The issue of the syndication of deals by venture capital firms has been relatively little considered in the literature, although it is clearly significant empirically. The Centre for Management Buy–out Research at the University of Nottingham maintains a comprehensive database of all management buy–outs and buy–ins in the United Kingdom, which enables the issue of syndication to be directly examined in detail for this important segment of the venture capital market.

Syndication has been an established part of venture capital markets for many years with increasing maturity of market sometimes being associated with increased syndication (Ooghe et al, 1991). Statistics for the UK venture capital industry (Table 1) show syndication decreasing in the late 1980s, increasing during the recessionary years of 1991/92, but then decreasing again from 1993.

TABLE 1

Syndication of UK Venture Capital Deals (% by number)

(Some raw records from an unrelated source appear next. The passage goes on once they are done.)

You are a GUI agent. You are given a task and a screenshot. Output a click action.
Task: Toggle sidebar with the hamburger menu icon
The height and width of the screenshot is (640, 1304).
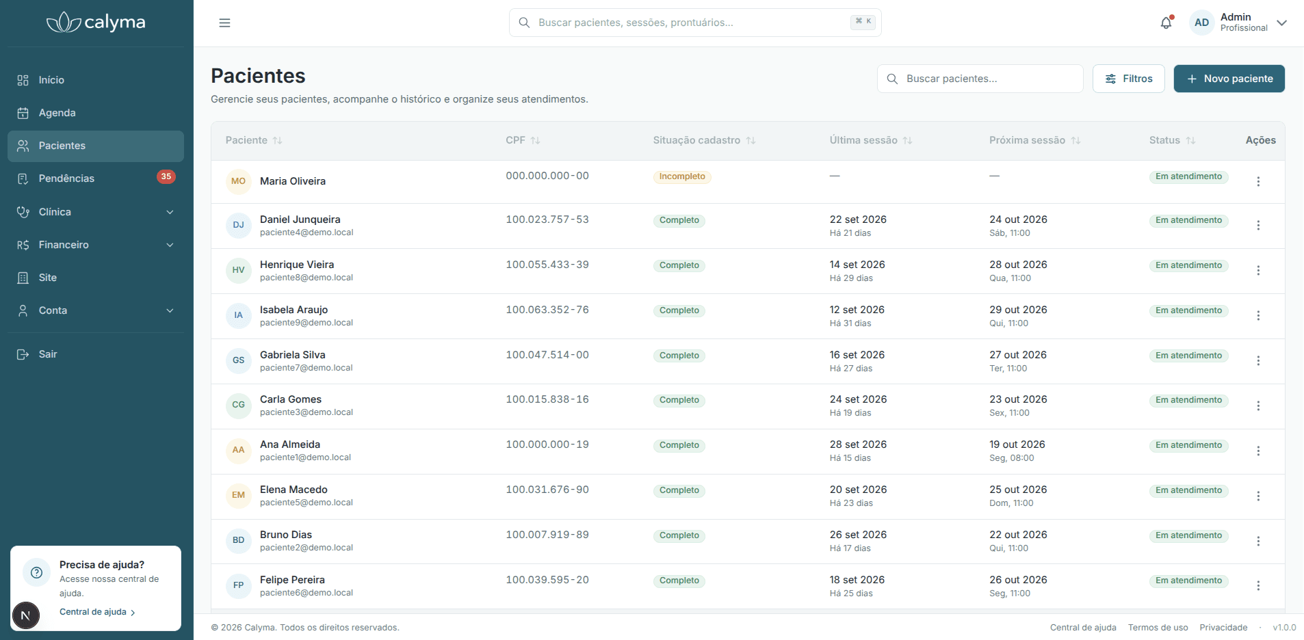click(x=224, y=23)
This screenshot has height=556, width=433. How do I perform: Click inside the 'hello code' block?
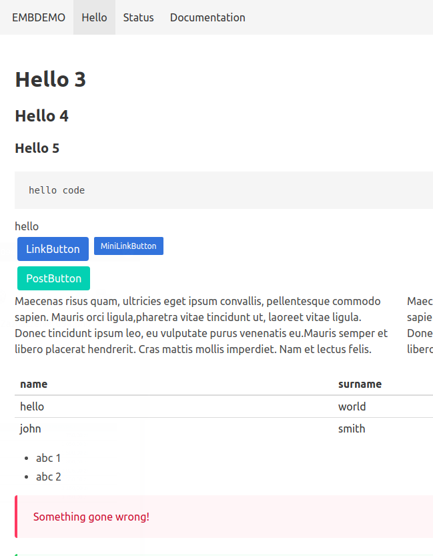click(57, 190)
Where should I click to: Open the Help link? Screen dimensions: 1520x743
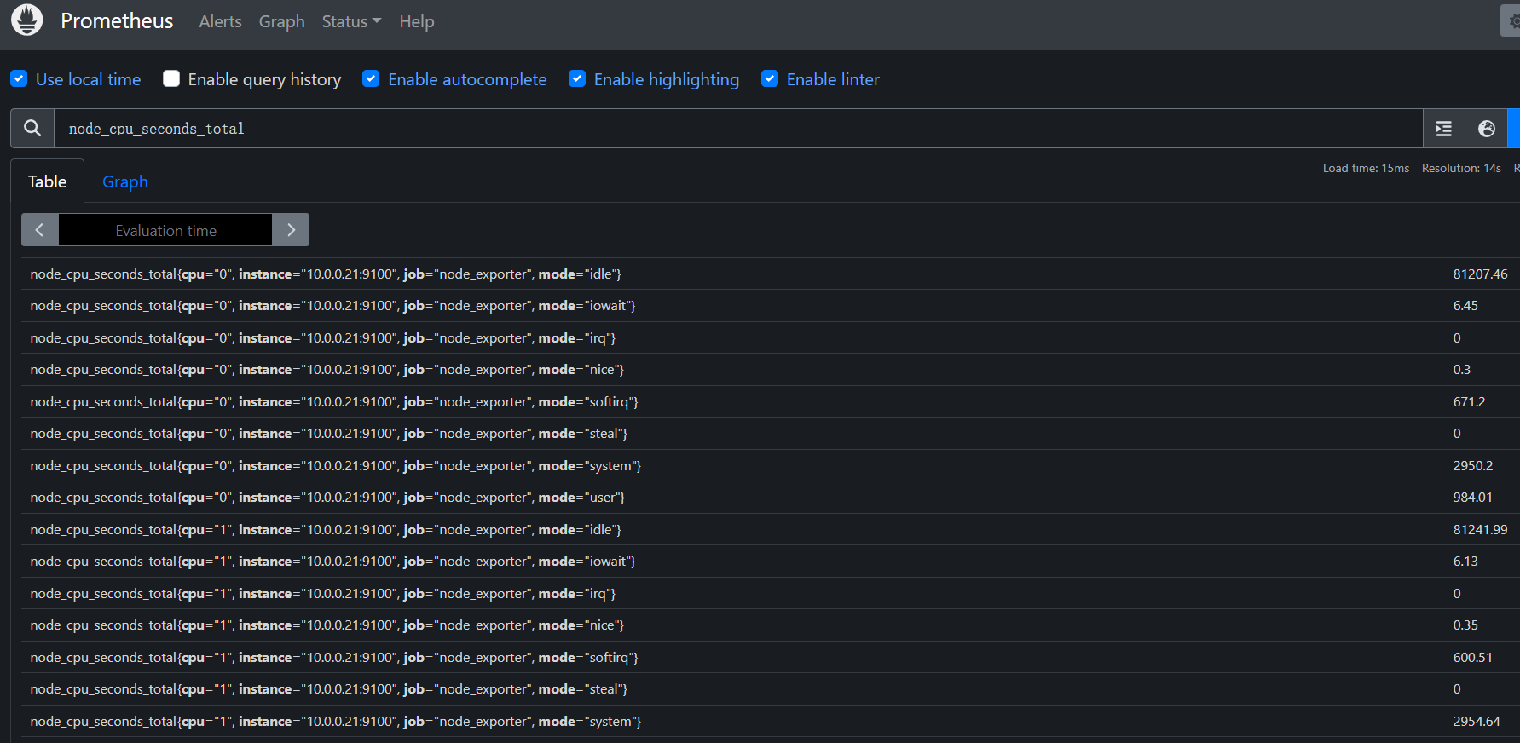pos(416,21)
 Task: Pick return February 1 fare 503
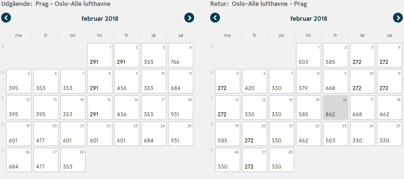(309, 55)
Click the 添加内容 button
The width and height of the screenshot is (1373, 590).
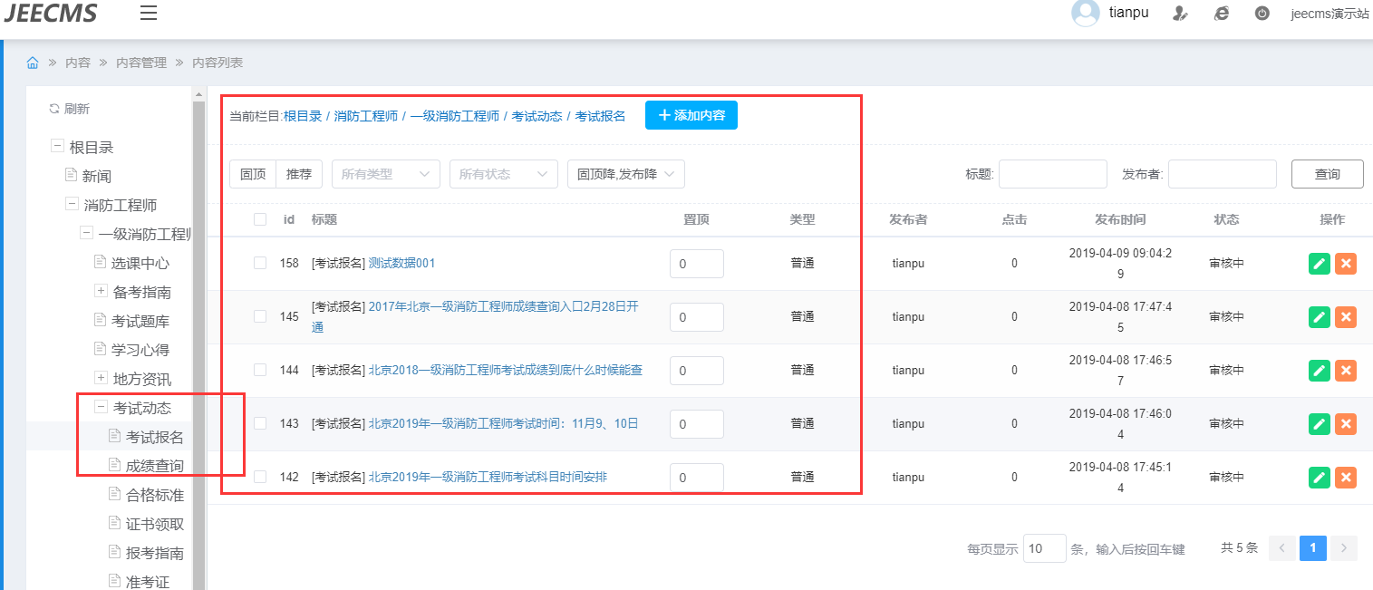point(691,115)
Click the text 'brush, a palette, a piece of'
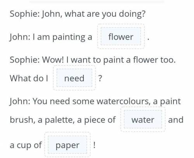The image size is (194, 158). (x=63, y=120)
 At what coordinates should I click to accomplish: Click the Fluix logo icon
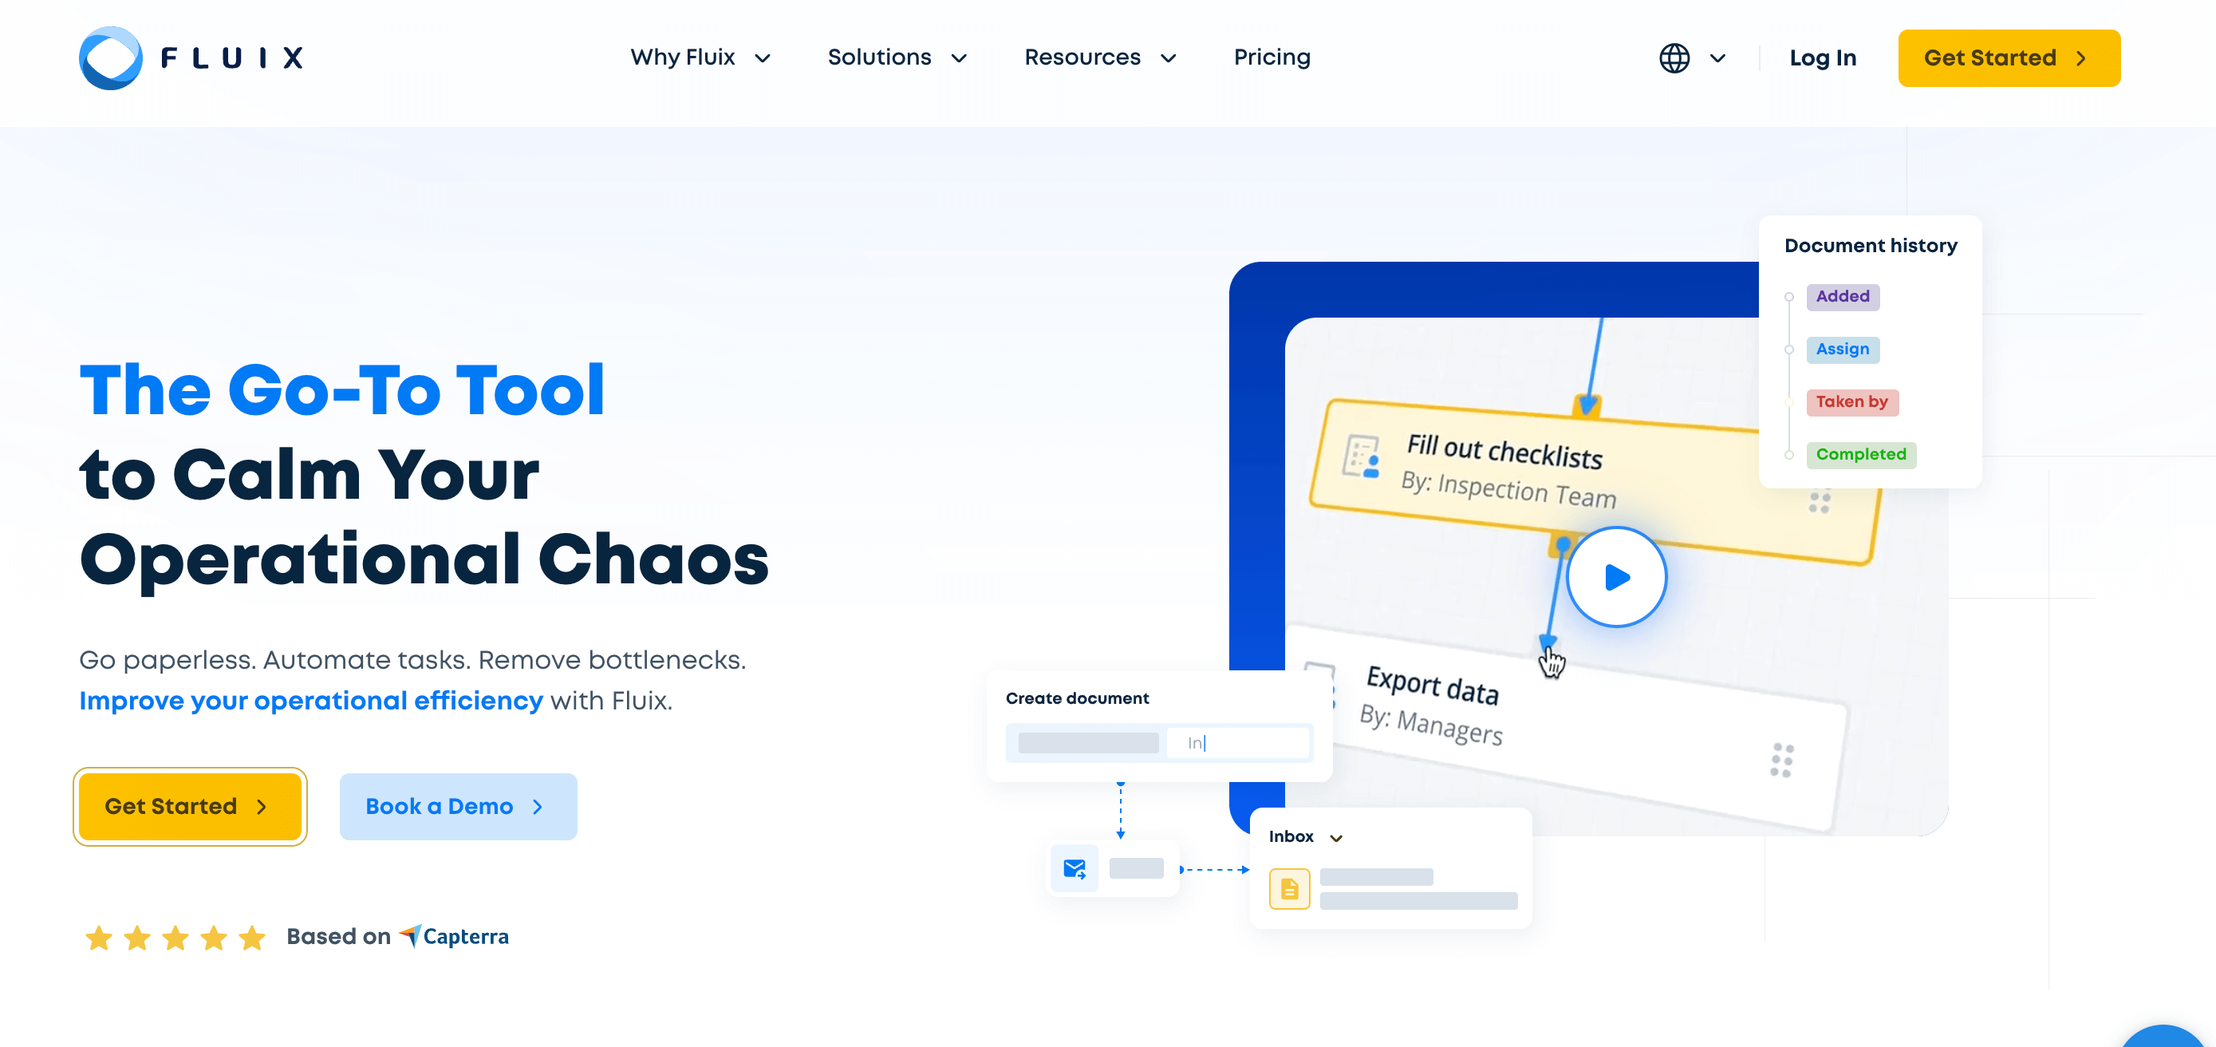point(108,59)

1987 1988 1989 1990 1991 1992 1993 1994 1995
None 28.3 51.5 51.6 54.1 40.8 38.0 53.7 53.4 58.3
National 67.5 44.5 42.9 31.2 36.7 42.4 31.1 36.7 30.0
Transnational 4.2 4.4 5.5 14.7 22.5 19.5 15.2 9.9 11.8

Source: EVCA Yearbooks, 1988–1996

Syndication has been seen as a method of sharing knowledge as well as spreading financial risk, although disadvantages may become evident in post transaction monitoring and control should the investee company subsequently perform badly (Wright, Wilson, Robbie and Ennew, 1994).

This paper examines the analytical background to syndication; investigates empirically the extent and determinants of syndication using quantitative and qualitative evidence; and considers the role of networks amongst venture capital firms. The final section suggests some implications for both academic researchers and practitioners.